#### Passage to read:

_____

Periodic Reporting for period 1 - ELECTROCOFS (Molecular Design of Electrically Conductive Covalent Organic Frameworks as Efficient Electrodes for Lithium-Ion Batteries)
Reporting period: 2022-07-01 to 2024-12-31
A major breakthrough in chemistry and materials science has been the development of Lithium-Ion Batteries (LIBs), which show great potential for storing energy from renewable sources and as the power sources for electric cars. However, commercially available LIBs are based on transition metal oxide cathodes, presenting limited energy density and raising relevant environmental concerns. Organic electrode materials were proposed as promising alternatives to transition metal oxide cathodes for a long time because they are composed of abundant elements and their electrochemical performance may be finely modulated by chemical design. In particular, Covalent Organic Frameworks (COFs) have emerged in the past few years as promising organic electrode materials due to their high stability, tunable porosity, and outstanding chemical and structural versatility. Low electronic conductivity remains the main bottleneck for real applications of COFs as electrode materials, usually addressed by adding in large amounts of conductive carbon additives that decrease the energy density of the battery. The overarching objective of this project is to design and synthesize new conductive redox-active COFs as cathode materials to enhance LIBs electrochemical performance.
The specific goals are:
a) To design a new family of redox-active COFs built from unexplored building blocks to achieve an optimal balance between specific capacity, voltage, electrical conductivity and stability.

_____

#### Material provided:
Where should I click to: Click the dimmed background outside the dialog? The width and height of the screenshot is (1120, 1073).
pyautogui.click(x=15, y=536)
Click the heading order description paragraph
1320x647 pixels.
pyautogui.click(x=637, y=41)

_____

#### Aim of the exercise:
Please transcribe everything in the project report from "Periodic Reporting for" down to "for Lithium-Ion Batteries)". The data is separate material and unrelated to the project report.

#### Your response:
Periodic Reporting for period 1 - ELECTROCOFS (Molecular Design of Electrically Conductive Covalent Organic Frameworks as Efficient Electrodes for Lithium-Ion Batteries)